White House envoy Jason Greenblatt likewise has shared some blunt words about the PA. In a December 3 tweet, he wrote that it was “absurd” that the PA “now tries to defend Hamas & terrorism by undermining a condemnation of Hamas at the UN.”
And in a December 11 op-ed on FoxNews.com, Greenblatt wrote, “The Palestinian Authority continues to reward terrorists and their families and fails to condemn Palestinian terrorist attacks against Israelis.”
Just last week, Greenblatt tweeted to a PA spokesman: “You’re doing nothing [for peace]. You can’t claim to want peace and also try to sabotage the potential for an agreement.” Greenblatt also accused the PA of wanting “only benefits and no responsibilities” from its relationship with the United States.
Meanwhile, two congressmen have just managed to pry loose from the U.S. Government Accountability Office a previously classified report on schools in the Palestinian Authority areas. The 65-page report states that the PA school curriculum uses “militaristic and adversarial imagery, and preaches the values of resistance.”
Even math equations are “problematic,” the report found, citing math problems based on the numbers of Arabs allegedly killed by Israelis in various conflicts. I guess that would be something like: “One glorious Palestinian martyr viciously murdered by Israeli Nazis while trying to liberate Palestine, plus two heroic Palestinian fighters savagely slaughtered by Israeli criminals while battling against the evil occupation, equals what?”
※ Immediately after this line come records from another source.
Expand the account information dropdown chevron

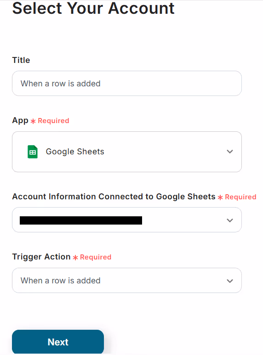(x=230, y=220)
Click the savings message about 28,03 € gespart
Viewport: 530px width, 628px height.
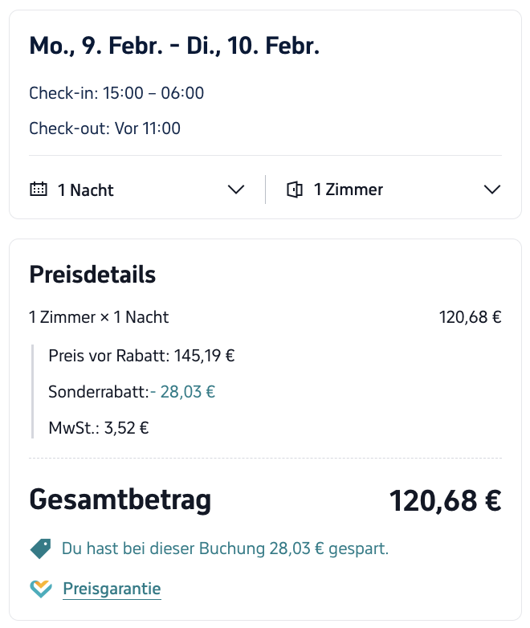pos(225,548)
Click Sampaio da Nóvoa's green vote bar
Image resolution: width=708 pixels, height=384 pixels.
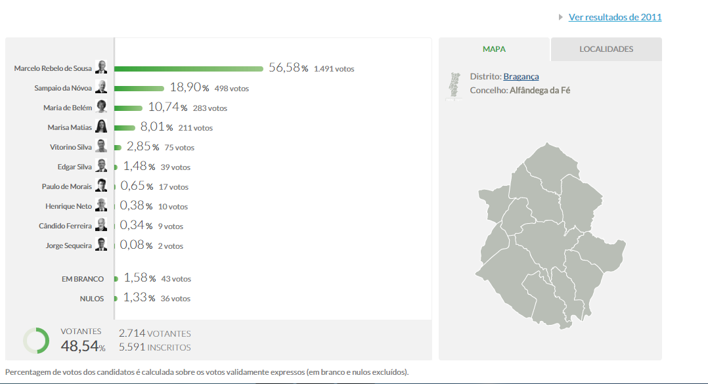[x=139, y=88]
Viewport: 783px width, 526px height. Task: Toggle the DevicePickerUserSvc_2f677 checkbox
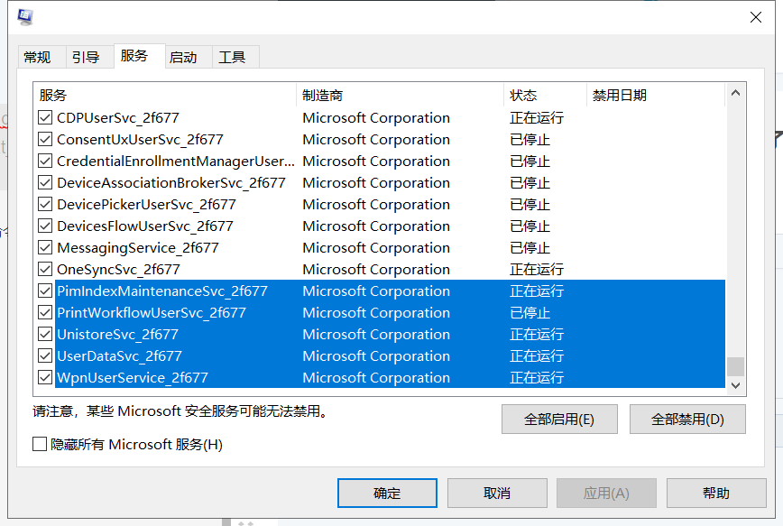click(45, 204)
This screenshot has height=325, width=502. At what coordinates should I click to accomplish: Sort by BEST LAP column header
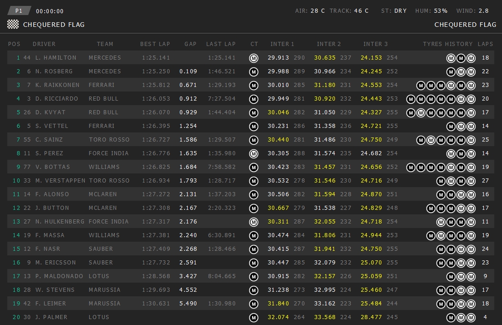pos(155,44)
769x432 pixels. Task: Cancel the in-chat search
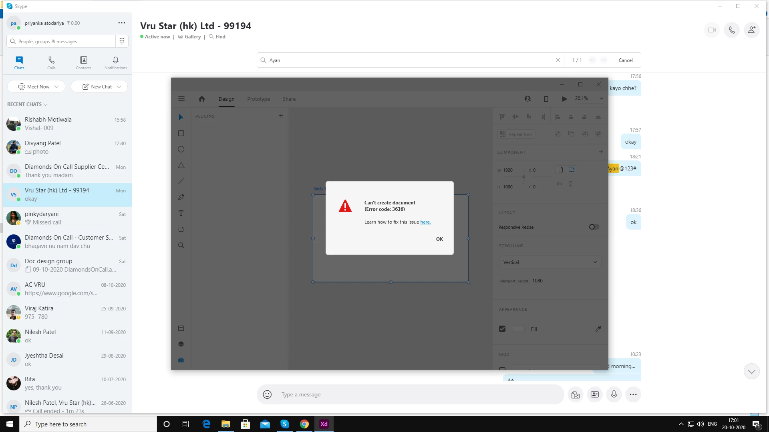[x=625, y=60]
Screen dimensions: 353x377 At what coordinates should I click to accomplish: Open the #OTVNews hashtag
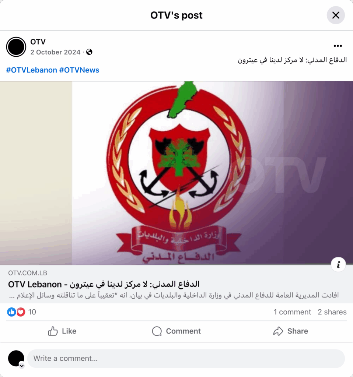point(79,70)
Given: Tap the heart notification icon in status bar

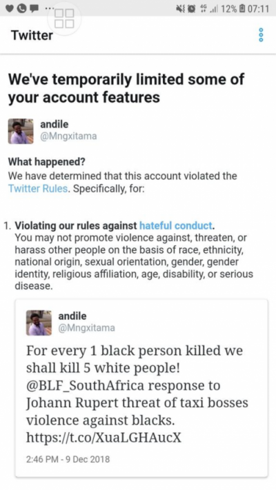Looking at the screenshot, I should 10,9.
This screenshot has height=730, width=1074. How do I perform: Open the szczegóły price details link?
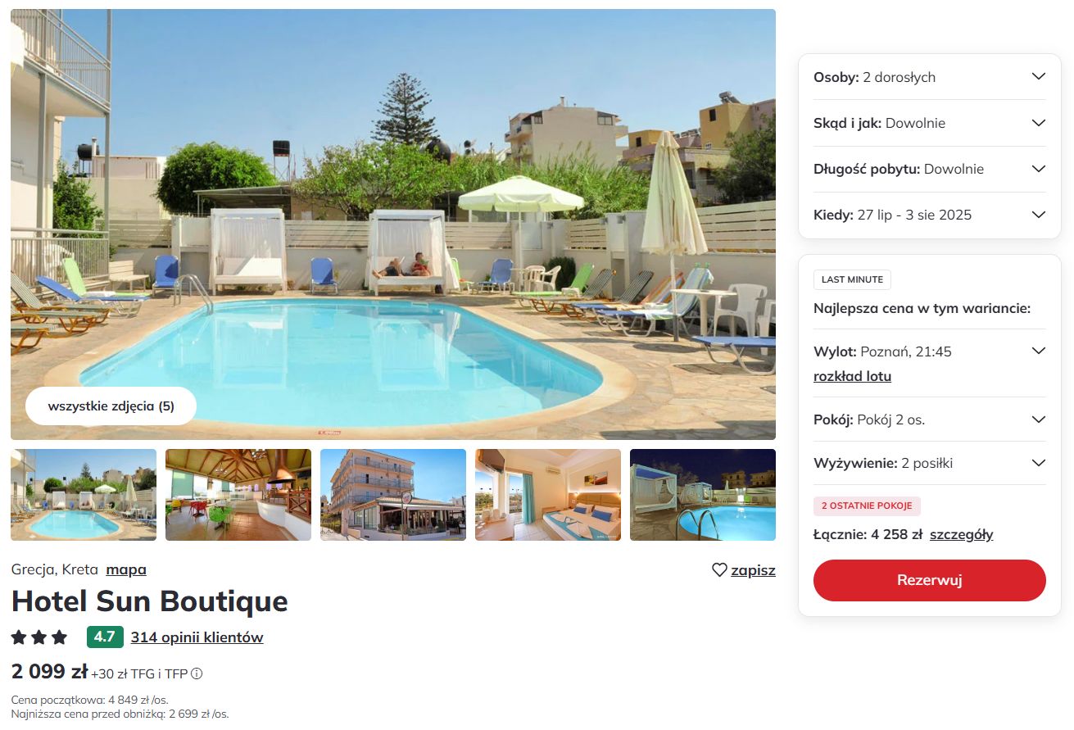click(x=962, y=535)
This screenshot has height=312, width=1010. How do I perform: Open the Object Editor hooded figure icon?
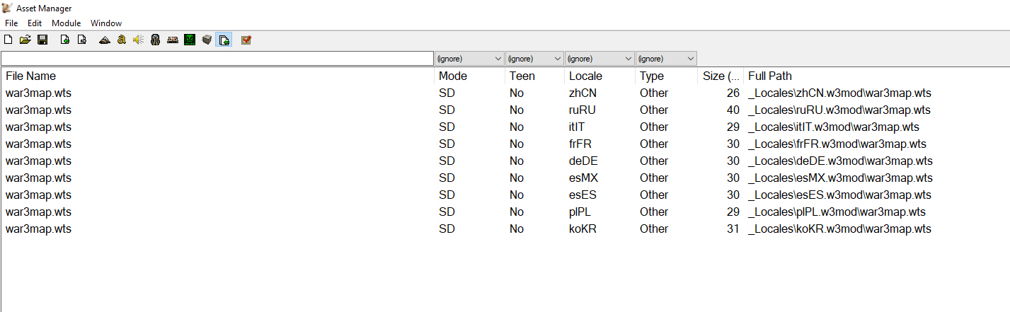(156, 40)
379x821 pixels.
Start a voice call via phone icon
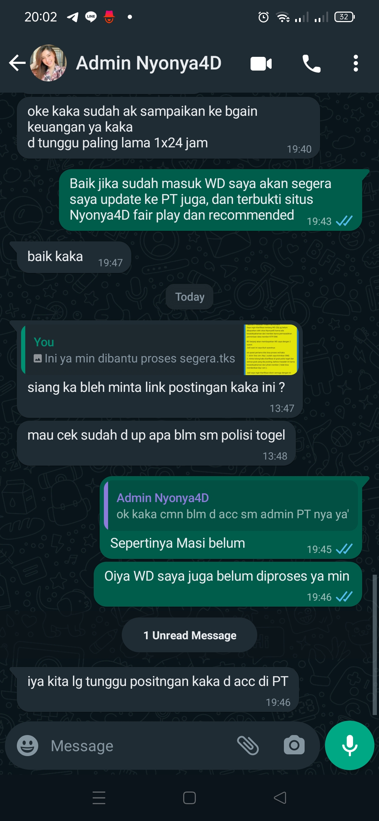point(311,64)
Yet U.S. envoys Greenblatt and Kushner are on their way back to the region in order to tell Arab representatives about “the economic portion of the U.S. peace proposal for Israel and the PA…which is expected to include a combination of aid and investment to help the Palestinian people,” an unnamed U.S. official told Reuters.
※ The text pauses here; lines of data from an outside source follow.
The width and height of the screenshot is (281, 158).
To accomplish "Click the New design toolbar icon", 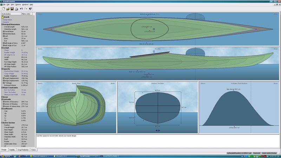I will pos(3,8).

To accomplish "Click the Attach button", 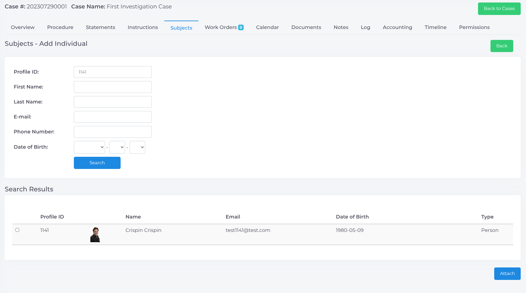I will pyautogui.click(x=507, y=274).
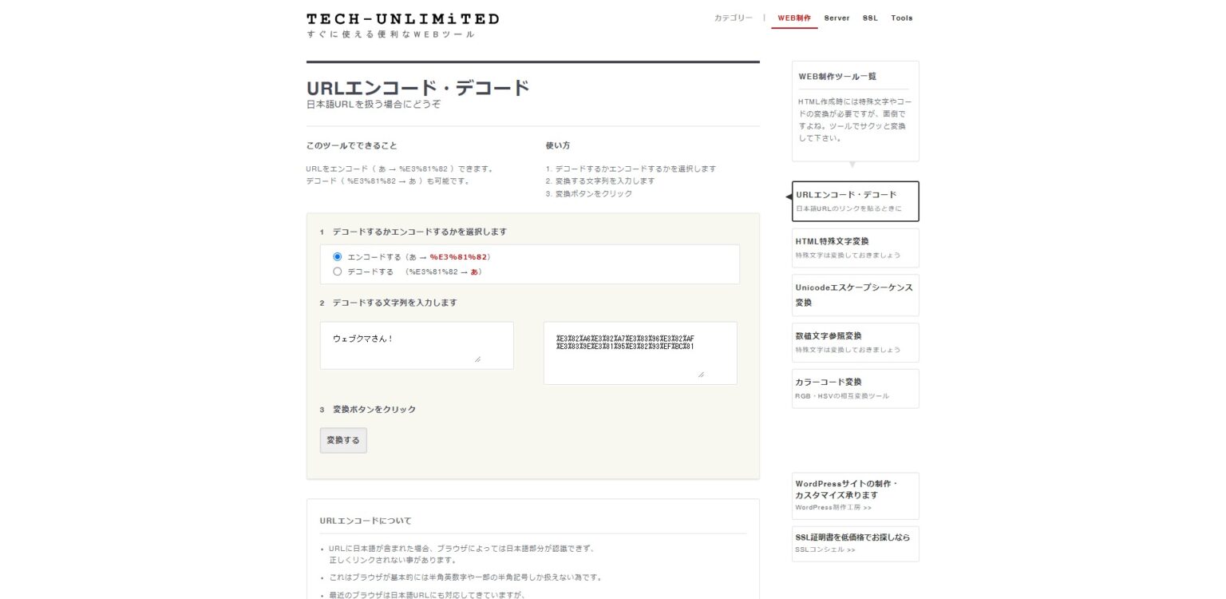
Task: Click the input text area with ウェブクマさん!
Action: [x=416, y=345]
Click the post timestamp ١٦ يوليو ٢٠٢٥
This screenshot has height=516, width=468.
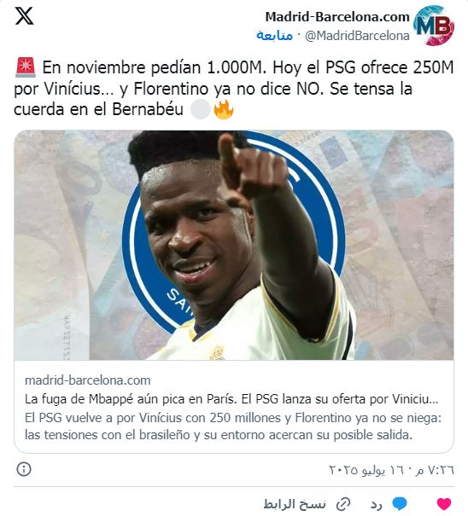click(391, 470)
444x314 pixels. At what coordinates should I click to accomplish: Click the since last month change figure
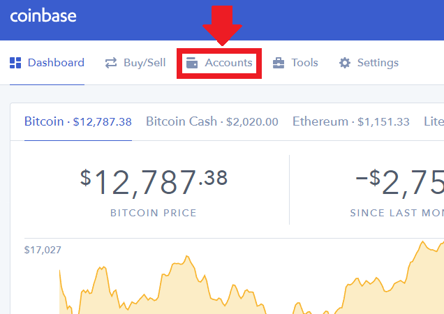tap(401, 183)
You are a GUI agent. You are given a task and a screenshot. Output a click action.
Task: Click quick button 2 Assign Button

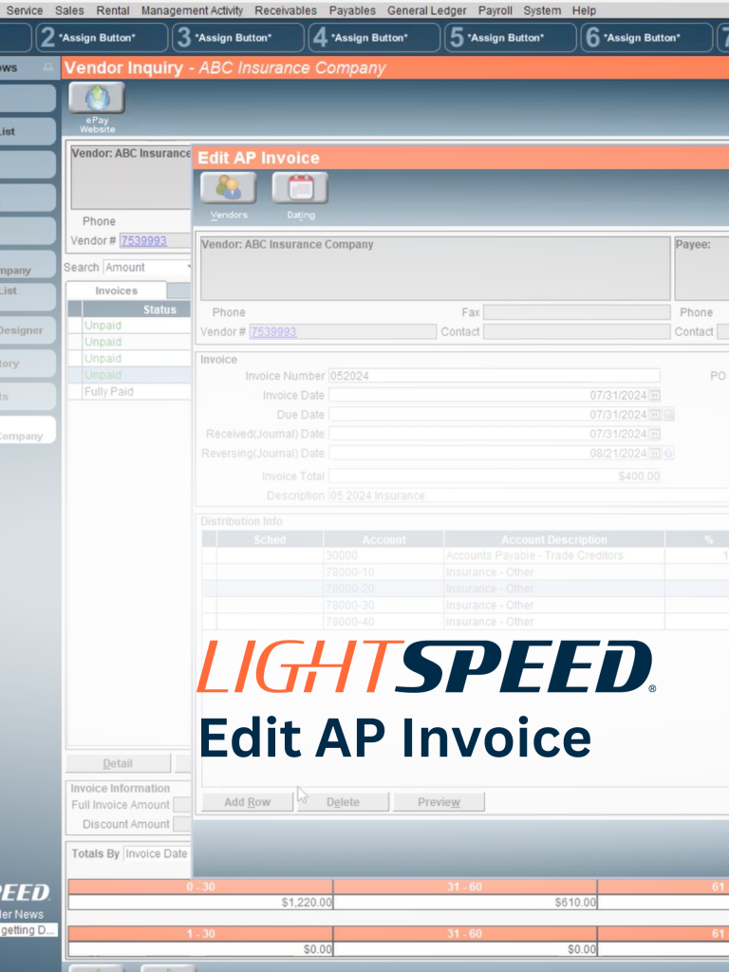tap(100, 38)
Translation: The Trump plan includes the U.S. and others pumping billions of dollars into the corrupt terrorist Palestinian Authority regime and the Palestinian state that the plan reportedly will propose to establish. Talk about throwing good money after bad!
One of the most reprehensible images of the pre-Trump Middle East “peace process” years was that of then-Secretary of State Madeleine Albright taking off her high heels so she could run after Yasir Arafat down the hallway when he stalked out of the negotiations over some triviality. John Kerry’s diplomatic efforts, while not involving high heels, followed the same approach. And yielded the same results.
The Trump administration needs to learn from its predecessors’ mistakes, not repeat them. Running after the Palestinians with armloads of cash has never brought peace, and never will.